The original plan in 1938 was to record a complete Walküre in Vienna, under Walter with the cream of Wagnerian singers of the time. The Hitler Anschluss put a crimp in that plan, with Act One and a few scenes from Act Two in the can. The project was moved to Berlin, under the undistinguished baton of Bruno Seidler-Winkler, with a few splendid singers — Hans Hotter, Marta Fuchs, the young Margarete Klose as Fricka — but no Bruno Walter  to trace the lights and shadows of the “Annunciation of Death.” Out of the 20 sides of Act Two (Victor M-582) five were led by Walter with the Vienna Philharmonic; the other 15 by Seidler-Winkler, not with the Berlin Phil but with the State Opera house band. Both acts, on two CDs, make up the Naxos set; the EMI disc is of Act One only. Both, furthermore, may be hard to find, although Amazon has this efficient marketing plan though its outreach stores and has never let me down. Nobody bothered to record a complete Act Three until around 1950, when a so-so set with Helen Traubel and Herbert Janssen appeared — and soon disappeared, unable to hold its own against Wagnerian history, I’d guess.
Now we are awash in Wagner, with George Solti’s epochal audio (which has, above all, the gleam of Birgit Nilsson’s Brünnhilde flashing mightily even through the heartbreak of Hans Hotter’s farewell. Some of the DVDs are visually beautiful: the back-to-nature staging at James Levine’s  Metropolitan Opera, the weird but effective setting amidst plumbing and building construction at the Stuttgart Opera, Pierre Boulez hard at work at a Bayreuth hydroelectric plant but with some rather so-so singers, Daniel Barenboim, also at Bayreuth, compressed into Harry Kupfer’s austere setting.

We’re in an era of Wagner interestingly staged, nowhere more so than here in Los Angeles with the fascinating symbolism of Achim Freyer’s creations – next week, Walküre, and I hear that the Valkyries ride in on bicycles!
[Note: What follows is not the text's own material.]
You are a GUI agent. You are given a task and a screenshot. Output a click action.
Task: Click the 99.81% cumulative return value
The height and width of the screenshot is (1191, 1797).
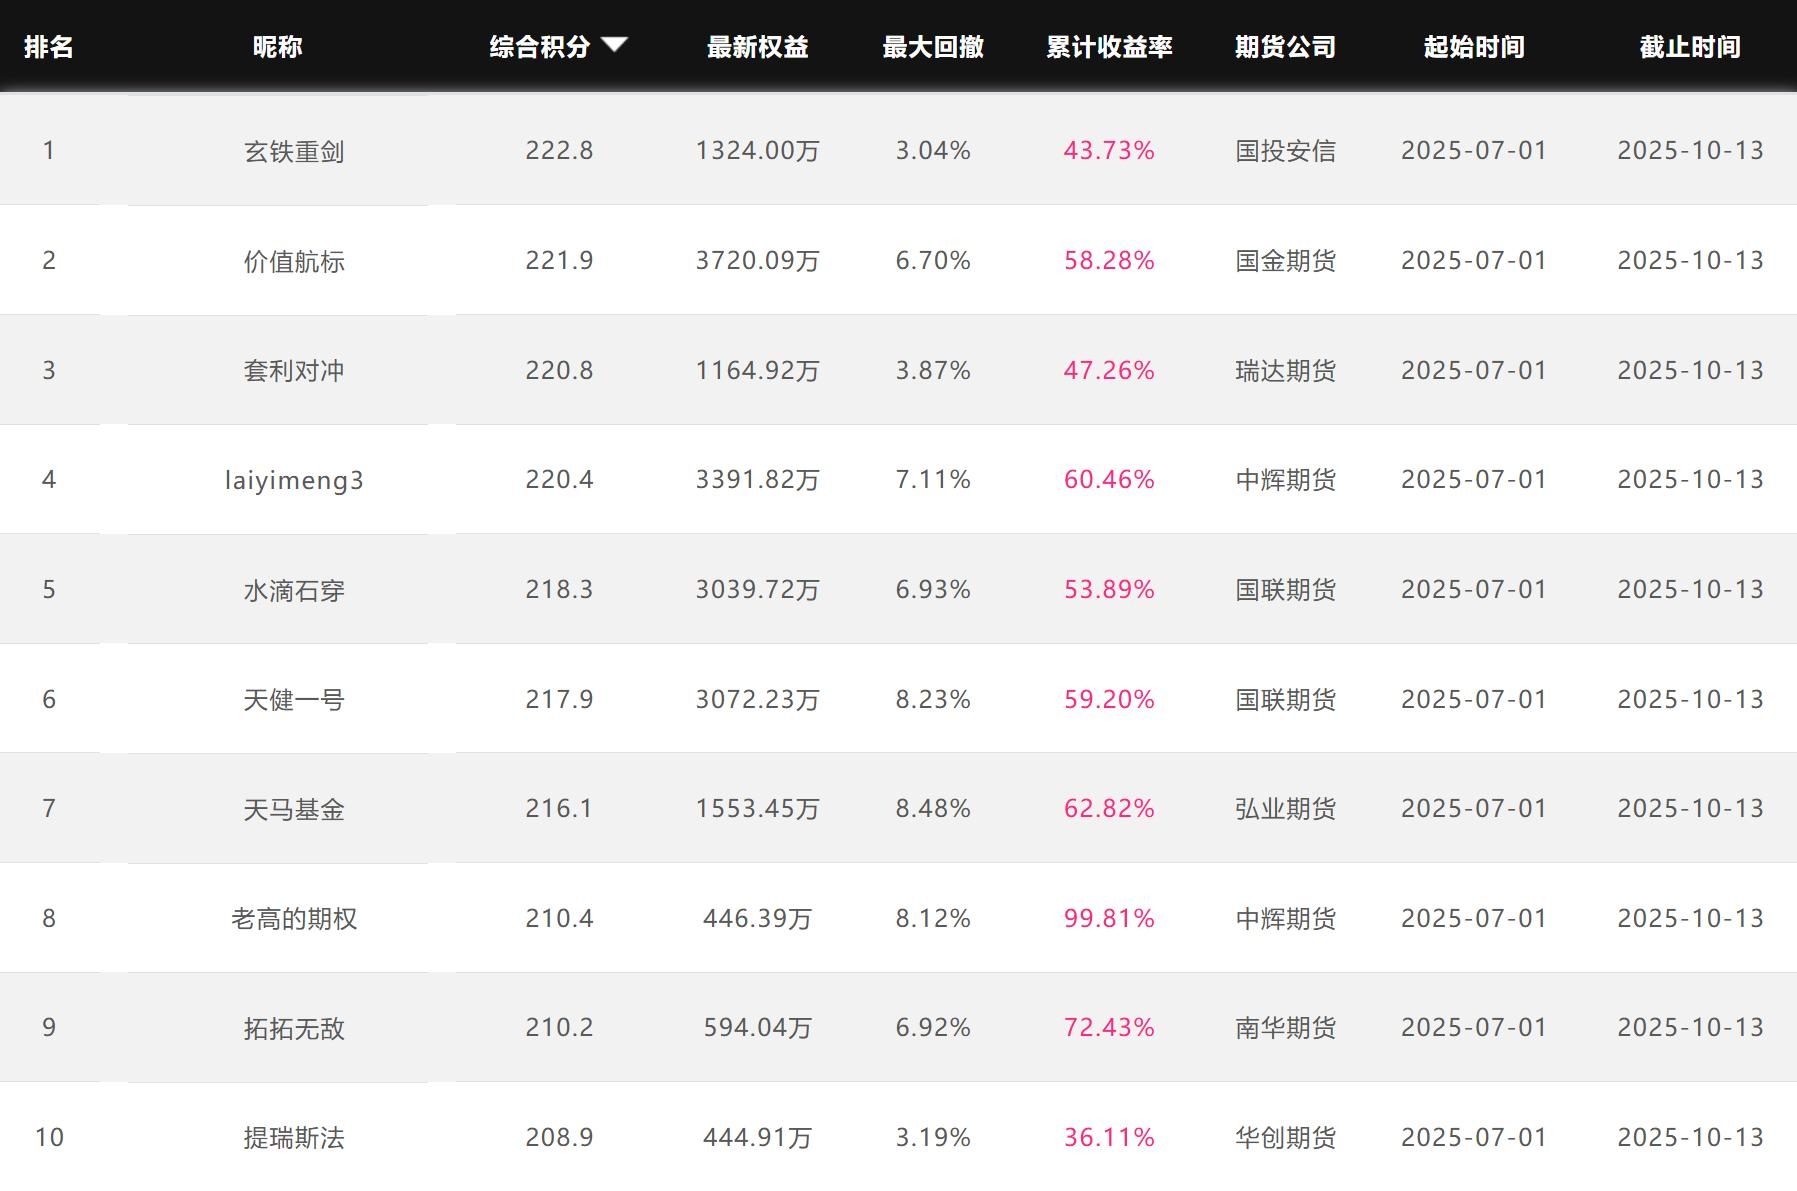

Somewhere else in California, I hear that they’re staging the Ring as if in the American Wild West. Frankly, I’d swap just one of those fancy stagings for a night of Lehmann and Melchior as those sonorous siblings.

LET ME BACKTRACK, AT LEAST A FEW INCHES: Actually, the glorious Wagnerian past, whose passing I so ardently mourn, is not  so much dead as simply distant. In the early days of electrical recording the London-based Gramophone Company did busy itself with Wagnerian activity, mostly based at Bayreuth but also in London and Vienna; the Walküre albums I mentioned earlier were one product. There were similar bulky sets of Siegfried, Götterdämmerung, and Tannhauser; Wagner’s son Siegfried, and even Toscanini, were rumored to take part in preparing some performances. The competing Columbia Gramophone Company had a Tristan. Most of the performances were piecemeal; various conductors and singers contributed various parts of the music dramas and the sound was, of course, what you might expect from primitive technology in the years 1928 thru 1932-or-so.

What mattered, however, were the singers, who on the whole came through. Old and faint as these recordings may be, they capture a generation of Wagnerian performers, and Wagnerian performing styles, that form a document beyond price.  On a two-CD Naxos set, the sound restored by the legendary Ward Marston, there is a collection of moments from Siegfried — formerly Victor M-83, 161 & 167, 20 discs, 152 minutes — cf the Met’s “complete” 253.  The young Melchior trumpets forth his defiance as he forges the great sword Nothung and later achieves manhood alongside Florence Easton’s Brünnhilde; their final duet is delivered complete, and Easton’s “Heil dir, Sonne” sends shivers.  Friedrich Schorr is the Wanderer/Wotan; the deep, dark eloquence of his delivery is what people still evoke when this music comes to mind. (I heard him once, from standing room in Boston; some things you don’t forget.)  On Naxos there is also a Marston-restored Tannhäuser, also from those old Victor albums. I pray that the aforementioned Walküre albums will turn up on CD; their content is priceless,  with Schorr’s farewell to the Brünnhilde of Frieda Leider. Some of the sides — ten of the 28 –  have another legend, the great Albert Coates conducting. Those were the days, my friends.